▶ **Exercise tasks**:
1 - In the passage on how C code becomes an executable, why does an error like undefined reference to 'foo' show up during linking rather than during compilation? Answer in one to three sentences.
2 - List every file name that appears in the passage on how C code becomes an executable.

▶ **Document passage**:

- - - - -

Stage 2 — Compilation

The compiler proper takes the preprocessed C and translates it into assembly language for your target CPU architecture. This is where syntax errors, type mismatches, and most warnings are reported — the compiler is analyzing the meaning of your code for the first time. To stop after this stage and inspect the generated assembly:

Bash
gcc -S hello.c -o hello.s

hello.s is human-readable (if you know assembly) — it shows the exact CPU instructions your C code turned into, which is invaluable for understanding performance or debugging compiler-level issues.

Stage 3 — Assembly

The assembler converts human-readable assembly into machine code — raw bytes the CPU can execute — and packages it as an object file. Object files aren't runnable yet: they may reference functions (like printf) that live in a library and haven't been resolved.

Bash
gcc -c hello.c -o hello.o
Stage 4 — Linking

The linker takes one or more object files and combines them with the library code they depend on — for printf, that's the C standard library — into a single executable. Missing-function errors like undefined reference to 'foo' happen at this stage, not during compilation, because the linker is the component responsible for resolving those references.

- - - - -

▶ **Record list**:
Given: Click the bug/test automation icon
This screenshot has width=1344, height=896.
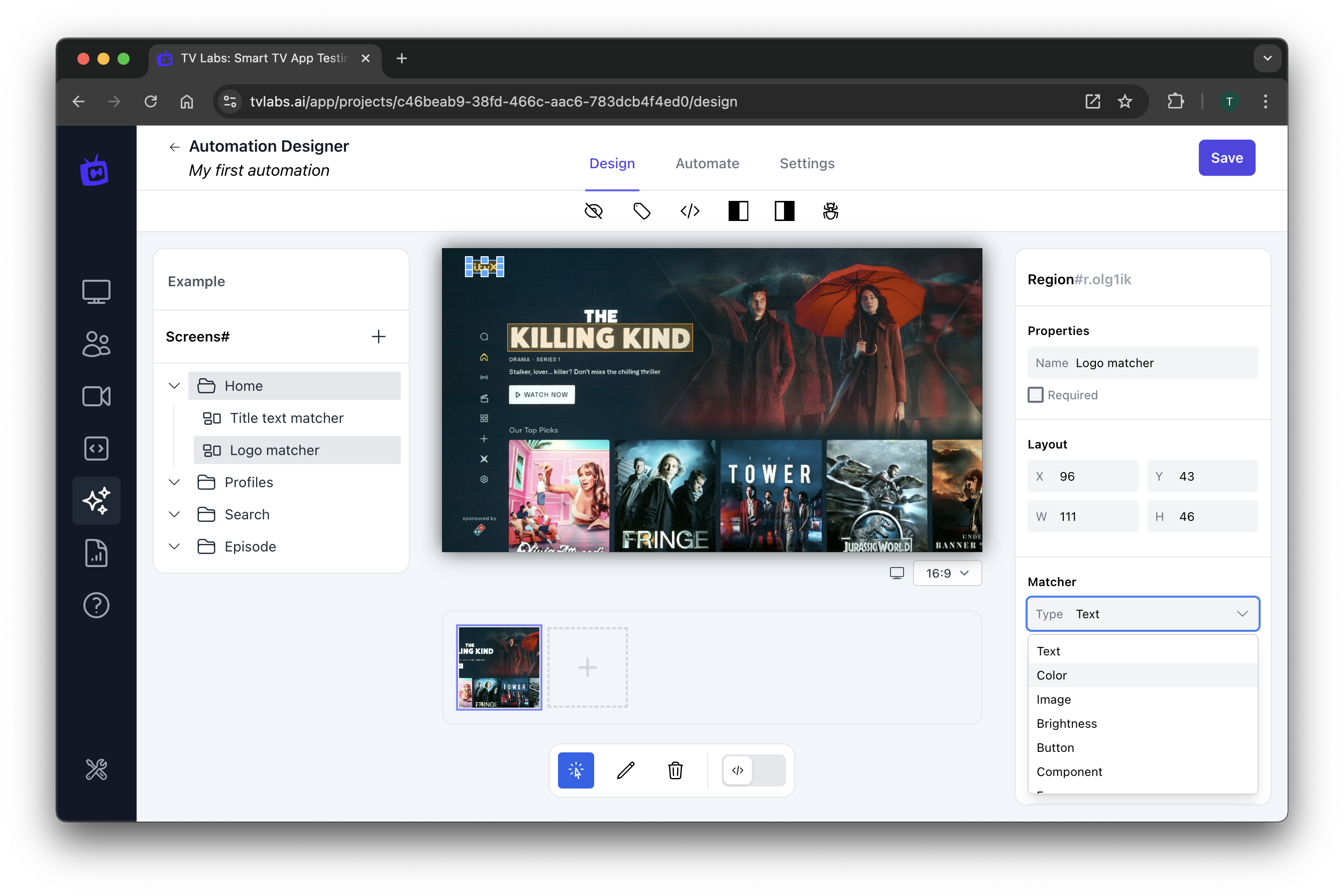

- - - - -

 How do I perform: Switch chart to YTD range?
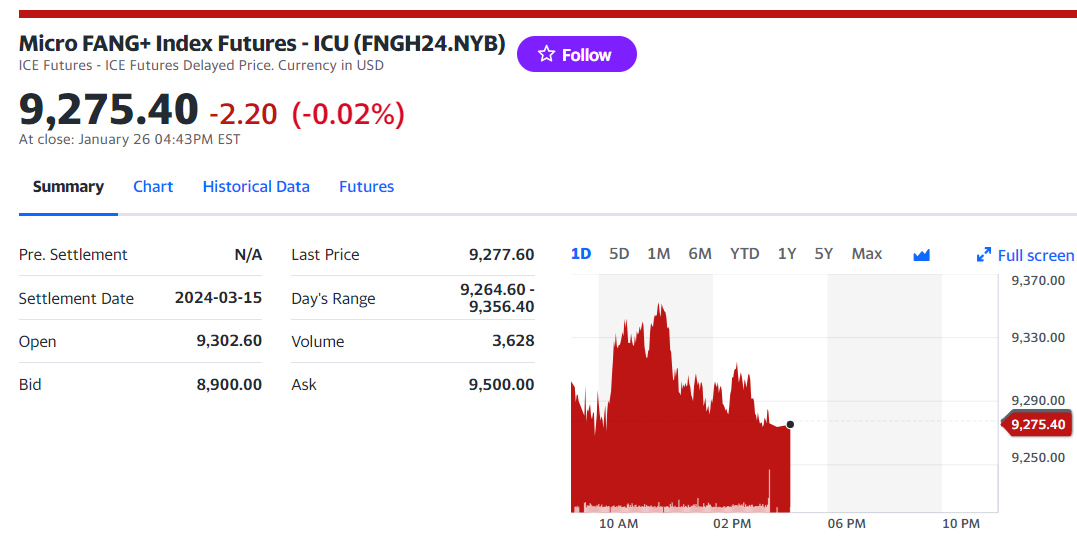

- - - - -

▶ **Solutions for each task**:
1 - The linker is the component responsible for resolving references to functions that live elsewhere, such as in a library. A missing function is therefore only detected at the linking stage, when those references are resolved.

2 -
- hello.c
- hello.s
- hello.o